Zurich, le 8 septembre 2026 – La population suisse ne perçoit aucune contradiction entre la responsabilité individuelle et un système de santé qui promeut activement la prévention. C’est ce que révèle un sondage représentatif mené auprès de 1 026 personnes dans le cadre de la nouvelle étude de PwC intitulée « A Strong System at a Turning Point ». Conclusion : le système de santé suisse n’a plus besoin de réformes isolées, mais d’une orientation stratégique commune.
Le système de santé suisse compte parmi les meilleurs au monde. Il offre un large accès aux soins, une haute qualité de prise en charge et bénéficie d’un niveau de confiance élevé. Cependant, il se trouve à un tournant : la demande augmente, le personnel qualifié se fait rare, les coûts pèsent de plus en plus sur les ménages et la numérisation ne progresse que lentement.
De nombreuses réformes ont déjà été lancées, mais leur coordination reste insuffisante. L’étude met donc l’accent sur trois questions et en précise les implications : que doit prendre en charge le système ? Comment renforcer la prévention ? Et comment utiliser les données de santé ?
« Pour garantir la meilleure qualité de soins possible aux patients et patientes, ainsi qu’à l’ensemble de la population, tout en maintenant les coûts à un niveau supportable pour la société, nous devons passer d’une logique de réduction des coûts à une logique de création de valeur durable », explique Maire Walsh, associée et responsable du secteur de la santé chez PwC Suisse.
Accessibilité financière et qualité ne sont pas incompatibles
La population ne considère pas l’accessibilité financière et la qualité comme des alternatives. 53 % des personnes interrogées sont favorables à des modèles de remboursement qui valorisent davantage la qualité et l’utilité. Parallèlement, 69 % exigent un contrôle strict des coûts. Les résultats montrent que le public attend une utilisation rationnelle des ressources existantes, mais aussi des incitations plus fortes en faveur de la qualité, de la prévention et de la viabilité à long terme.
Ancrer davantage la prévention dans le système
Le système de santé suisse excelle dans le traitement des maladies. La prévention, en revanche, n’est pas suffisamment ancrée dans le système : seulement 1,5 % environ des dépenses totales de santé y sont consacrés – l’un des taux les plus faibles de l’OCDE. En 2024, les dépenses de la Suisse en matière de prévention s’élevaient à environ 1,5 milliard de CHF. Or, pour atteindre la moyenne de l’OCDE (3,4 % des dépenses de santé), la Suisse devrait investir environ 1,8 milliard de CHF supplémentaires par an dans des mesures préventives.

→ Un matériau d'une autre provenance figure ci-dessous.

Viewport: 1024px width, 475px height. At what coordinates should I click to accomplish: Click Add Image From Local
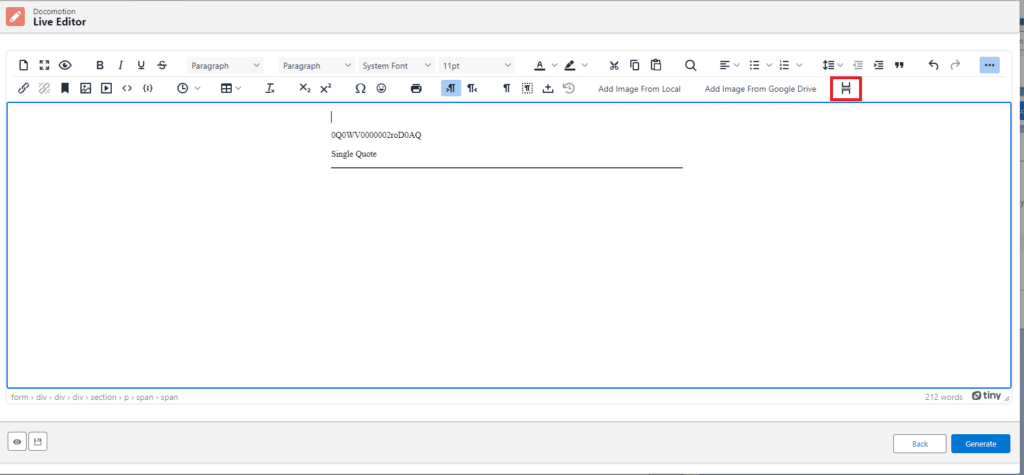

La population soutient clairement cette orientation : selon un sondage, 79 % des personnes interrogées souhaitent bénéficier d’offres actives de dépistage et de prévention. 77 % estiment qu’il faut faire davantage pour détecter plus tôt les problèmes de santé. Parallèlement, 72 % considèrent que la responsabilité de sa propre santé incombe en premier lieu à l’individu. Ce n’est donc pas une approche paternaliste qui est attendue, mais des offres accessibles qui encouragent la responsabilité individuelle. Aujourd’hui, toutefois, l’accès à ces services varie d’un canton à l’autre. L’étude constate qu’outre les mesures de prévention, il est crucial d’orienter les incitations sur l’objectif du maintien d’une bonne santé.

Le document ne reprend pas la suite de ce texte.